All the best stories are but one story in reality - the story of escape. It is the only thing which interests us all and at all times, how to escape.
It is the twenty-sixth day of July, and I sit here staring at the picture of the osprey I decided would befit this post. She has guard duty while her mate fishes downstream. He will return shortly with a fine trout and I will hear their two young ones scream for a tasty morsel. They are not old enough to fly as yet, which puts them a few weeks behind schedule. As I've previously stated, everything is happening later into the summer months this year, thanks to the slow abdication of spring.
I am still sitting here, having recently returned from another morning's fishing. This was the fourth straight day I've risen earlier than usual so as to be standing in my river before daybreak; earlier than usual being at three rather than four, in the morning. Gives me a couple more hours of prime fishing time before the heat, which gets oppressive way before noon now, sets in. I don't know why that's important, if any of this really is, or why I felt the need to reveal that tidbit of nonsuch to you. But, there I was, and, to be honest, I'd not ever wish to be anywhere else, except maybe on the South Island of New Zealand in a spring creek, but my son tells me it's too expensive to live there, so there I am standing in my river spending not a dime and blithely loving it.
I see obstacles now. I'm desirous of planting in here as I construct this, a few tediously selected superlatives in order to most graphically, sensationally describe how good the catching has been since the now rapidly decreasing flows have once again allowed me access to those places I could, up to very recently, only gawk at from perches far removed. As they like to say, the fishing's always good, sometimes it's the catching that's not. But, in the context of the past four mornings, that's most definitely not been the case. I used to keep a pretty comprehensive tally of fish brought to hand for each day. I don't do that anymore. It seemed a bit too ego-oriented, at least for me. Hell, I'm the type of guy who may have several great days of catching in a row and then the day arrives where it's a little slow and I'm wondering what the heck I'm doing wrong. Actually, I'm not as bad as I used to be. In fact, if I remember correctly, which may be a stretch in itself, I've had a few days quite recently where I completely forgot to chastise myself for almost being skunked. Where did that attitude shift come from, anyway! I wouldn't say I've fallen into the 'just happy to be here' category just yet, but maybe that's not far off. I'll keep you posted. Could be the age thing, I don't know. I'll probably have a clearer idea about that when I begin waking up happy that I woke up.

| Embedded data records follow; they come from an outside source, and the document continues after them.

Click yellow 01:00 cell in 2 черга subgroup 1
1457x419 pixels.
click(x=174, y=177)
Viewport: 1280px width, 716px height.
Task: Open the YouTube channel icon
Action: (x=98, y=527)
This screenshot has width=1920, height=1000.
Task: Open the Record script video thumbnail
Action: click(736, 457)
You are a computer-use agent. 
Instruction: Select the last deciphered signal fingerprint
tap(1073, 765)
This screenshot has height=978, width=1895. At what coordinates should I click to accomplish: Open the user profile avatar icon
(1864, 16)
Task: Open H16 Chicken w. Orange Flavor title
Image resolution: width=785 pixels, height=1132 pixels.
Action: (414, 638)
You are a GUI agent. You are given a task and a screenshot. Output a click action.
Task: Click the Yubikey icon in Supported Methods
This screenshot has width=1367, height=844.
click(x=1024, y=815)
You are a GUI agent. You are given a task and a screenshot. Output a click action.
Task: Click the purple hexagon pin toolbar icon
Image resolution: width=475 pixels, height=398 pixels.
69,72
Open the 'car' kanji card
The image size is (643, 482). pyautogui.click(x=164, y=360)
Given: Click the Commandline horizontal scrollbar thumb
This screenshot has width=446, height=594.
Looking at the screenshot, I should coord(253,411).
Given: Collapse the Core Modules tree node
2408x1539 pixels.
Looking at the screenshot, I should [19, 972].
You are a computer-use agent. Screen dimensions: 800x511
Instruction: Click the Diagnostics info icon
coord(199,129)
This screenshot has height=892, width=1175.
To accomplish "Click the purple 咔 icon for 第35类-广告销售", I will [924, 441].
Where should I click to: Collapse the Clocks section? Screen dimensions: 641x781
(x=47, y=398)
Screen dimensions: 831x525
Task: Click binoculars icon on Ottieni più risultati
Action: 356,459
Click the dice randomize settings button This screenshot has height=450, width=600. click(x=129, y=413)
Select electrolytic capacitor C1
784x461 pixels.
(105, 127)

Or maybe that's all just drivel from the brain of a hermitic madman who's experiencing some of the best fishing he's ever had in his life. I think it's easy to wax philosophic when the line is mostly tight. Catch up to me after a lengthy dry spell and we'll see what spills out of my mouth, besides the time-honored expletives. You'll find me, muttering incoherently, there at the vise, squinting into the magnifier at yet another possible 'Sure Thing' to add to my forever expanding and now quite formidable assemblage of 'Sure Things'.
But that's not really true, either. Truth is, with the exception of a subtle change in the color of the tungsten bead on some of my soft hackles, there has really, for the first time in many years I might add, been very little change in what I'm fishing with this year as compared to years past. Could it be that I'm fishing them more effectively? That statement, if you're not tuned in, is my deft way of kind of patting myself on the back, because I think I am indeed fishing those time tested patterns much more efficiently than ever before, which is proof that yes, even a slow learner like me can effect positive changes in fishing technique. Trouble is, when I look back on the past several years, most, if not all of the occasional improvements I made were accidental, or, at the very best, nearly unconscious ones. I was simply astute just enough at the right time to realize that what I'd discovered, whatever it was I'd done or tied or thought, maybe it'd be a good idea to replicate that long enough to see if some sort of symmetry existed. And, happily, usually there was, which also brings into context all the marvelous ways I have to justify that sort of success. A pat on the back, especially when it comes from you yourself, is almost always a good thing.
Yesterday I landed more trout, including two beautiful browns, than I've brought to hand for a very long time. I hooked them in the growing light of a hot day with swung, and deeply swung, soft hackles. I fished the shallows with Caddis dries, and BWO classic adults. It was a two-hour long carnival of delight. I couldn't do anything wrong. I made no wrong decisions concerning fly selection, or method of fishing them. For two hours, I stood at the pinnacle of success. Even my blood knots snapped true at the first attempt. That never happens. And the best part of it all was my ability to call it good, reel it up and set course for the trail knowing that there would indeed be another day, another opportunity to come and stand in my river and do it again.
Today it was also very good. It was a tad bit slower, but, I guess in the long run, it didn't matter, because way down deep I really was just 'happy to be there'.